Bill Littlefield talks to NBA legend Kareem Abdul-Jabbar about his new movie On the Shoulders of Giants. Abdul-Jabbar’s film tells the story of the Harlem Rens, who he calls “the greatest basketball team you’ve never heard of.”
Bill’s thoughts on On the Shoulders of Giants:
Kareem Abdul-Jabbar is an extraordinarily accomplished fellow.
He led his UCLA basketball team to three national championships, and following his twenty year career with the Milwaukee Bucks and the Los Angeles Lakers – a career during which he played on six champions – Kareem Abdul-Jabbar was elected to the Basketball Hall of Fame. He has appeared in various TV shows, and he was brilliant at pretending not to be Kareem Abdul-Jabbar in Airplane!
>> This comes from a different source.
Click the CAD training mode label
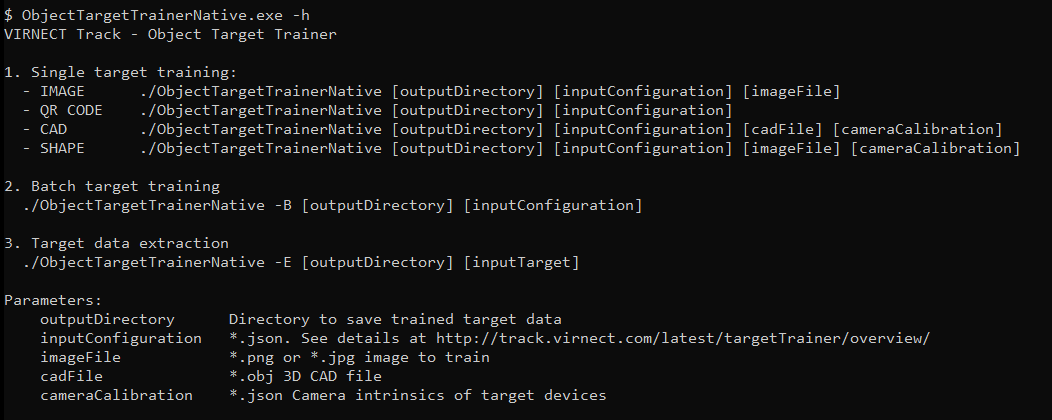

He’s the author of several books, two of which – Black Profiles In Courage and Brothers In Arms – have nothing to do with basketball and everything to do with black history. In The Shoulders of Giants, the film for which Kareem Abdul-Jabbar served as executive producer and co-narrator with Jamie Foxx, Kareem continues his work along these previous lines. The movie is a celebration of the Harlem Rens, the aggregation Kareem characterizes at the beginning of the film as “the greatest basketball team you’ve never heard of.”
As the film establishes, the Rens were part of the sports wing of the Harlem Renaissance, which saw the brilliant if underappreciated flowering of black poetry, literature, music, and art during the ’20’s and beyond.
Some of the most striking sequences in the film feature members of the Rens discussing not only their triumphs, but also the obstacles that they had to overcome. One of the players remembers how spectators rooting for the white teams that the Rens played faced would sometimes reach on to the court with their umbrellas to trip up the Rens. John Isaacs recalls cutting the word “Colored” off his team jacket, which bore the legend “World Colored Champions.”
Kareem Abdul-Jabbar’s presence in the film is understated, but the power of his message is clear. In this film, as in his other work, he is determined to endow black men with the dignity that they were denied seventy and eighty and ninety years ago. The film that resulted from his determination is entertaining as well as enlightening, and very much worth seeing.